### TEXTO MOSTRADO ###

DOMINGO VI TIEMPO ORDINARIO
12-2-23 (Ciclo A)
La temática que aborda en este
domingo la Palabra de Dios, en especial la primera lectura y el evangelio,
incide directamente en la manera de vivir hoy la fe por parte de muchos cristianos.
“No he venido a abolir la ley, sino a darla cumplimiento”, dice Jesús en este
largo Sermón de la montaña, y que desarrolla ese precioso proyecto de vida que
contienen las Bienaventuranzas.
El ser humano establece sus
relaciones con Dios y con los demás, no de forma arbitraria y caprichosa, sino
desde un compendio de leyes y valores, que le ayudan a entender la propia vida
y su manera de desarrollarla en la comunión fraterna y filial. Desde nuestro
más temprano raciocinio vamos asumiendo unos principios morales que nos ayudan
a favorecer el bien y a rechazar el mal. Y no como algo extrínseco y ajeno a
nosotros, sino como la manera de conducirnos de forma libre y responsable, para
un mejor crecimiento humano y espiritual.
Cuando nuestros padres corrigen
y reprenden aquellas actitudes negativas nuestras, lo hacen desde sus propios
valores, y sabiendo que es su obligación velar por nuestro bien, porque nos
aman y desean lo mejor para nosotros.
Lo mismo sucede con Dios. Él no
ha impuesto al ser humano una ley carente de humanidad, todo lo contrario. Si
nos acercamos con madurez y responsabilidad a cada una de las Leyes divinas,
vemos cómo son la condición de posibilidad de un desarrollo fraterno y
auténtico entre nosotros. Para ello, es necesario que reconozcamos la primacía
de Dios sobre todo lo demás. Sólo podemos aceptar la Ley de Dios, si amamos a
Dios sobre todas las cosas, y si respetamos su nombre y su gloria desde el amor
de hijos que él mismo nos tiene.
Es imposible vivir los valores
del evangelio, y conducir nuestra vida bajo la guía de nuestro Señor
Jesucristo, si previamente no reconocemos la autoridad absoluta de Dios en
nuestra existencia personal y colectiva.
Como nos enseña el libro del Eclesiástico, “delante de nosotros está la vida y la muerte, elige lo que quieras”. Somos responsables de nuestro presente y de nuestro futuro. No podemos cargar sobre otros hombros el peso que cada uno debe soportar como consecuencia de sus actos y decisiones, de las cuales deberá dar cuenta ante Dios.
Es curioso cómo en nuestros
días, si bien es verdad que cada vez más nos levantamos contra las injusticias
y males que se cometen en el mundo, con mayor vehemencia juzgamos los
comportamientos ajenos y con facilidad nos erigimos en jueces de la vida del
vecino, sin embargo con mayor celo queremos proteger nuestro ámbito de
decisiones y obras.

### DATOS PROPORCIONADOS ###

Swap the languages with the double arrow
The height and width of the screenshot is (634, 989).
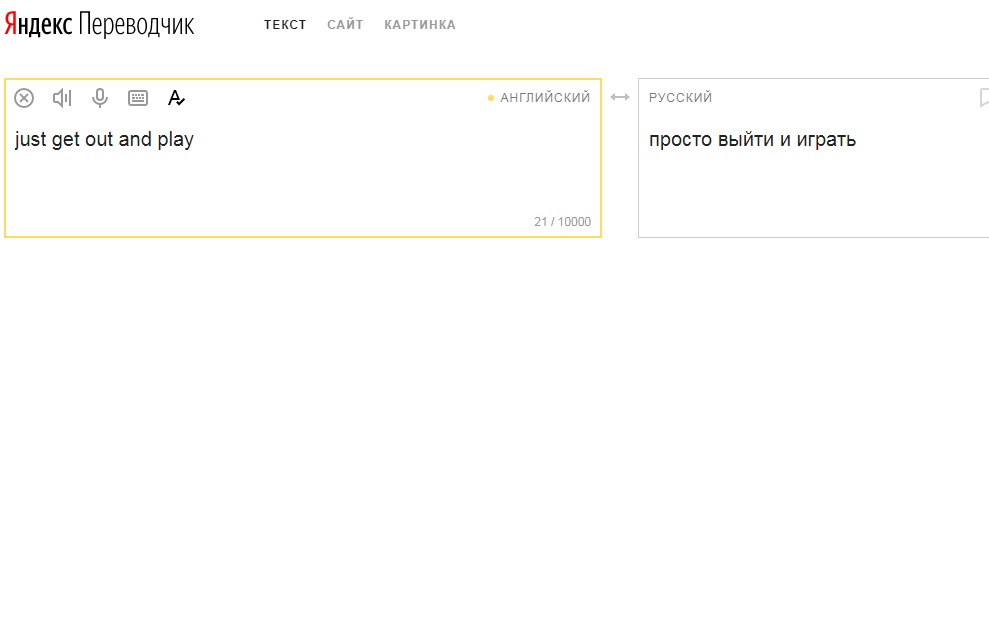coord(620,98)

###

EJERCICIO
Prosigue el comentario a las lecturas del VI domingo del tiempo ordinario a partir del punto en que se detiene. Las líneas no tienen ningún papel en esto.

RESPUESTA
Podemos hablar y juzgar a los demás, pero a mí que nadie me toque, que soy libre para hacer lo que me da la gana. Incluso entre muchos creyentes se da la paradoja de si bien aceptan y dicen seguir con afecto a Jesús, en quien creen de corazón, sin embargo, la manera de vivir esa fe en Cristo la realizan “a su modo”; soy creyente, pero no practicante, yo me confieso directamente con Dios, no necesito de intermediaros humanos...
Y aquí es donde debemos volver a
escuchar la voz del Señor; “no creáis que he venido a abolir la ley y los
profetas; no he venido a abolir, sino a dar plenitud”.
Las herramientas que el Señor ha
puesto en nuestro camino son una ayuda, y como tales debemos acogerlas. Claro
que lo importante es la fe y la fidelidad a Cristo, claro que por encima del
pecado está la gracia, que como nos dice S. Pablo sobreabunda con creces allí
donde pretende imponerse el mal. Pero este ejercicio de conversión y de vida bajo
la acción del Espíritu, no se da de forma casual ni individualista, y mucho
menos autojustificando comportamientos comodones y caprichosos.
La ley y las normas que Dios ha
establecido, han de ser acogidas como medios pedagógicos para conducirnos de
manera personal y comunitaria, hacia una convivencia en el amor y en la
comunión fraterna. Nunca son una carga si son acogidas en la libertad y
responsabilidad de los hijos.
Jamás los consejos de nuestros padres, sus correcciones y hasta a veces los castigos, que sabemos han partido con certeza de su amor por nosotros, nos han causado ningún trauma ni odio hacia ellos, al contrario, precisamente porque nos han amado con toda su alma, han asumido su grave responsabilidad de evitarnos males mayores, educándonos primero en la responsabilidad para que un día hiciéramos el uso adecuado de nuestra libertad.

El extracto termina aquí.